Please transcribe exactly, and only, the lines of the data below between the line holding "Instruction: Switch to the Documentation tab" and the line holding "Task: Click the clock icon beside start time", inclusive.

Stored records:
/---

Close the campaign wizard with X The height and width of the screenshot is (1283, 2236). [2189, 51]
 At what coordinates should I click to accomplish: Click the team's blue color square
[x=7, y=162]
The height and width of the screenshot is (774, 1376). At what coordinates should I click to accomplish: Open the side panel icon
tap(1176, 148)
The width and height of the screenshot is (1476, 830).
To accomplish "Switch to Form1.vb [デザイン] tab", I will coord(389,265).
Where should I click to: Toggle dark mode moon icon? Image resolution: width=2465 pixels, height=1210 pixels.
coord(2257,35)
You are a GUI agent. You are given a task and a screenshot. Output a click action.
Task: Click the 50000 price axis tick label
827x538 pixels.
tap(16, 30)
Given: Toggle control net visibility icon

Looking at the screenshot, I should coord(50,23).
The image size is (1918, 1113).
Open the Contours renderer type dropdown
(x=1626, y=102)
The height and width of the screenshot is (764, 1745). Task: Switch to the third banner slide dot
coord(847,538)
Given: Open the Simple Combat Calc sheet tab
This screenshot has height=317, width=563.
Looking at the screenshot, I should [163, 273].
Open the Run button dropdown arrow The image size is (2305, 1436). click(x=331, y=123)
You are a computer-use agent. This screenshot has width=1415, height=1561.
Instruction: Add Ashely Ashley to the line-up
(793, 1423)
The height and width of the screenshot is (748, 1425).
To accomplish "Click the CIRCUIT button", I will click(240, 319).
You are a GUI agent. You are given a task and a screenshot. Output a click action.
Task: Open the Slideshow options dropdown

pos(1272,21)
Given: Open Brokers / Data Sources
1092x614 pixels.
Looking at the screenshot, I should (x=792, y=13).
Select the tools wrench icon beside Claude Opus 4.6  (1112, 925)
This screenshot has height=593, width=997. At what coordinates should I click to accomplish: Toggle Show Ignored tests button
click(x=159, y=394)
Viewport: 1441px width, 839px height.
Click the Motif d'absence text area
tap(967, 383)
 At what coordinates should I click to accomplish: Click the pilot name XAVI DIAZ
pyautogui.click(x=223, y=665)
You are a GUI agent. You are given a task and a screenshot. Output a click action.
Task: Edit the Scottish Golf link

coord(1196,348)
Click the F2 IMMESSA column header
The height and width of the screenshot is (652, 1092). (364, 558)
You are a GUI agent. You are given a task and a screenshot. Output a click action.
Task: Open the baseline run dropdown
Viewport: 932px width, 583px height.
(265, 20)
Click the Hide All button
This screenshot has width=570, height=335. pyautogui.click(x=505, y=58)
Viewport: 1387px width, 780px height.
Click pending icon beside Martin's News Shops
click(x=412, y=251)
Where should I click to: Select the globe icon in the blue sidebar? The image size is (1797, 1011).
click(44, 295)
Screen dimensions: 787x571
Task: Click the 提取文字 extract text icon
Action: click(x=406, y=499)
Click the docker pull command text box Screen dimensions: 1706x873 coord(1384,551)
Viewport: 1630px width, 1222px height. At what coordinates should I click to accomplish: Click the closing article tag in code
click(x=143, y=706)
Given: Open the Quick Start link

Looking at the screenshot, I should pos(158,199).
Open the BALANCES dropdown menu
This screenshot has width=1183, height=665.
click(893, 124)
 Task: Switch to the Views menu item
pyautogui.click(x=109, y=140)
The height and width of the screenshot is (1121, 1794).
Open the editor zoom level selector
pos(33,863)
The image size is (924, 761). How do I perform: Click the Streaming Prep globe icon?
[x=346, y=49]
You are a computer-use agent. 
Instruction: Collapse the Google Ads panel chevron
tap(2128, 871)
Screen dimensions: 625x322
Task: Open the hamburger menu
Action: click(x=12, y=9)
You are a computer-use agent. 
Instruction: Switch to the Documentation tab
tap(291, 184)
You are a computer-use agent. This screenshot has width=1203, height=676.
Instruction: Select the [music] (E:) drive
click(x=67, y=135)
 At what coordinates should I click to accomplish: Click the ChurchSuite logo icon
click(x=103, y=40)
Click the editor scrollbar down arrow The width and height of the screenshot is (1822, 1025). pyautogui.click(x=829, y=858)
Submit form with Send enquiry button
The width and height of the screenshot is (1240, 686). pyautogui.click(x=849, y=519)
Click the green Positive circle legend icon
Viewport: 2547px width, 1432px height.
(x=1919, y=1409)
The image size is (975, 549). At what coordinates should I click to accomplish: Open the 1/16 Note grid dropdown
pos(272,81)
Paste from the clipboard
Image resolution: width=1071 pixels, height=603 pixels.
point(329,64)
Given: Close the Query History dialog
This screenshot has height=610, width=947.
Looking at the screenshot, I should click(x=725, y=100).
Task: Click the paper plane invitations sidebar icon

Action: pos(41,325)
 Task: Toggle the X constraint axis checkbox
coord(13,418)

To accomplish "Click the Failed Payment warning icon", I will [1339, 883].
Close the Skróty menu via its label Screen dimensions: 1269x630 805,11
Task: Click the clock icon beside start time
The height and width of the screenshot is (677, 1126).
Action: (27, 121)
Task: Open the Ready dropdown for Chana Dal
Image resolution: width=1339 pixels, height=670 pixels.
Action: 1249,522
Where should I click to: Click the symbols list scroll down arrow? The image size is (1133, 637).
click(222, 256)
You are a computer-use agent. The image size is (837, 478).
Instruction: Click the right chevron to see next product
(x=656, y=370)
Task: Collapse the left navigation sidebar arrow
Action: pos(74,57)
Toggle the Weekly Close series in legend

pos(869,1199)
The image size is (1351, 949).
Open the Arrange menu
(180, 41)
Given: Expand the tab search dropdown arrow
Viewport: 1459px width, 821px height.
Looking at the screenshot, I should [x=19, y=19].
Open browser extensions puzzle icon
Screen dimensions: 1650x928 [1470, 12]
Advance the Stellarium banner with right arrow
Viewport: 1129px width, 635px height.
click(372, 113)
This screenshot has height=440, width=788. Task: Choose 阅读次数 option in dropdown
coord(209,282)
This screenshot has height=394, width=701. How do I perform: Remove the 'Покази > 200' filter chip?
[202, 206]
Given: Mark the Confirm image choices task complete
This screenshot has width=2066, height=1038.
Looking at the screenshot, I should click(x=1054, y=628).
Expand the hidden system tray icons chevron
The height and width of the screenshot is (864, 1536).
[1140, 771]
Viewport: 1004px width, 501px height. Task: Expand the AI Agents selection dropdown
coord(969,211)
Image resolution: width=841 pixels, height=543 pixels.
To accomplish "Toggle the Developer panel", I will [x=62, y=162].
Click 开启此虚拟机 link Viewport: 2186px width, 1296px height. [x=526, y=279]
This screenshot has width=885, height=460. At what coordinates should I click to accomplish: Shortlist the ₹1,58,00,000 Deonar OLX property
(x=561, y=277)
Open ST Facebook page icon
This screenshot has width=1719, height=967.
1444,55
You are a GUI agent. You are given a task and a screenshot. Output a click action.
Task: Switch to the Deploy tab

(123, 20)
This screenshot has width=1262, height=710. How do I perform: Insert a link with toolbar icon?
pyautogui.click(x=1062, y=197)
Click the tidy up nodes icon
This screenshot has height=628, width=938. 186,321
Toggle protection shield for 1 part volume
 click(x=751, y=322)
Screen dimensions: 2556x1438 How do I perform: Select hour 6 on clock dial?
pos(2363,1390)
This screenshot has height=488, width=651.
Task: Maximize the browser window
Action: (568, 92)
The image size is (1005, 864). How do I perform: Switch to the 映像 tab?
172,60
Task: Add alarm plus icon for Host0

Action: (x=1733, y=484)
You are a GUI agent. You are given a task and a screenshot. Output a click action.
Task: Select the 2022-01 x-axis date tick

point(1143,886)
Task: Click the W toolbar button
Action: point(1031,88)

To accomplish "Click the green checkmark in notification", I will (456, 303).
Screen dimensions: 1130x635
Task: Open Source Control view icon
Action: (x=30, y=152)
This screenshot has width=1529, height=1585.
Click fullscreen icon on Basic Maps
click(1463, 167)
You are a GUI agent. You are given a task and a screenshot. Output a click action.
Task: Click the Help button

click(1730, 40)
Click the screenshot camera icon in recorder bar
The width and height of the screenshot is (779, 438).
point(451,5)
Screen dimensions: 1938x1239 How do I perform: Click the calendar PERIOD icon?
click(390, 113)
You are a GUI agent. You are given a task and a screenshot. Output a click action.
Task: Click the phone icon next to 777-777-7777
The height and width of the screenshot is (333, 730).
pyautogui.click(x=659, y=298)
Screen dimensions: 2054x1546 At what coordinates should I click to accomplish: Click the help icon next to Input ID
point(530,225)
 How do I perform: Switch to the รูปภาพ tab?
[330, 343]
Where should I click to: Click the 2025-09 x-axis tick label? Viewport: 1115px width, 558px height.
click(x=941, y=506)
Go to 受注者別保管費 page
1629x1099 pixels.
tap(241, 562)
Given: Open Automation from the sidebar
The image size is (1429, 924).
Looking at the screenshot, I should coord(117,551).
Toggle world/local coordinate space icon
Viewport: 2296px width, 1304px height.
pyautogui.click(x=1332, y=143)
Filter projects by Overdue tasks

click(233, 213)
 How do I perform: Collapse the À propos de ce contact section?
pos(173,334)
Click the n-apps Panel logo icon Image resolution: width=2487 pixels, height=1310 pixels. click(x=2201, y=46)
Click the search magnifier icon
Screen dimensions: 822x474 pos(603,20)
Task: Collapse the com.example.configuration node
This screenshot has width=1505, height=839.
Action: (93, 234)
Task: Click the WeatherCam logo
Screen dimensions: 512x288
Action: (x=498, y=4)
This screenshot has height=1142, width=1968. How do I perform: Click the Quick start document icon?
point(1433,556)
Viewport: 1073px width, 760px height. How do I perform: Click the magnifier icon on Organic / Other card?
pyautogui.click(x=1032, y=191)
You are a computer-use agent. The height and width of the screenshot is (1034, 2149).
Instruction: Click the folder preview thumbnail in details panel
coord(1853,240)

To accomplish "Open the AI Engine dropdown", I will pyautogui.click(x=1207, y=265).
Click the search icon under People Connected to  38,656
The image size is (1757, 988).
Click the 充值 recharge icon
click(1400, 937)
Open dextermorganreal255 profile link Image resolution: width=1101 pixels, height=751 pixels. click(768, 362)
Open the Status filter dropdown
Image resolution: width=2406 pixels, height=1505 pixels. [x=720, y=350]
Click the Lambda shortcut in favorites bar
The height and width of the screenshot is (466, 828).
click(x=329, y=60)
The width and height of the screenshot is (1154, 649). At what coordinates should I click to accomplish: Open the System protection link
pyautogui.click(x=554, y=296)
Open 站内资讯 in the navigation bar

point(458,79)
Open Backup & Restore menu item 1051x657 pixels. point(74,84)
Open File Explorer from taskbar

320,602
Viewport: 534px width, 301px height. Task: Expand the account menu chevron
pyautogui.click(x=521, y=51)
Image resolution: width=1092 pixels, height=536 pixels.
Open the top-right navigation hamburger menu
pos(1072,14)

\---

### Solution to this exercise
Instruction: Switch to the Documentation tab
tap(291, 184)
You are a computer-use agent. This screenshot has width=1203, height=676.
Instruction: Select the [music] (E:) drive
click(x=67, y=135)
 At what coordinates should I click to accomplish: Click the ChurchSuite logo icon
click(x=103, y=40)
Click the editor scrollbar down arrow The width and height of the screenshot is (1822, 1025). pyautogui.click(x=829, y=858)
Submit form with Send enquiry button
The width and height of the screenshot is (1240, 686). pyautogui.click(x=849, y=519)
Click the green Positive circle legend icon
Viewport: 2547px width, 1432px height.
(x=1919, y=1409)
The image size is (975, 549). At what coordinates should I click to accomplish: Open the 1/16 Note grid dropdown
pos(272,81)
Paste from the clipboard
Image resolution: width=1071 pixels, height=603 pixels.
point(329,64)
Given: Close the Query History dialog
This screenshot has height=610, width=947.
Looking at the screenshot, I should click(x=725, y=100).
Task: Click the paper plane invitations sidebar icon

Action: pos(41,325)
 Task: Toggle the X constraint axis checkbox
coord(13,418)

To accomplish "Click the Failed Payment warning icon", I will [1339, 883].
Close the Skróty menu via its label Screen dimensions: 1269x630 805,11
Task: Click the clock icon beside start time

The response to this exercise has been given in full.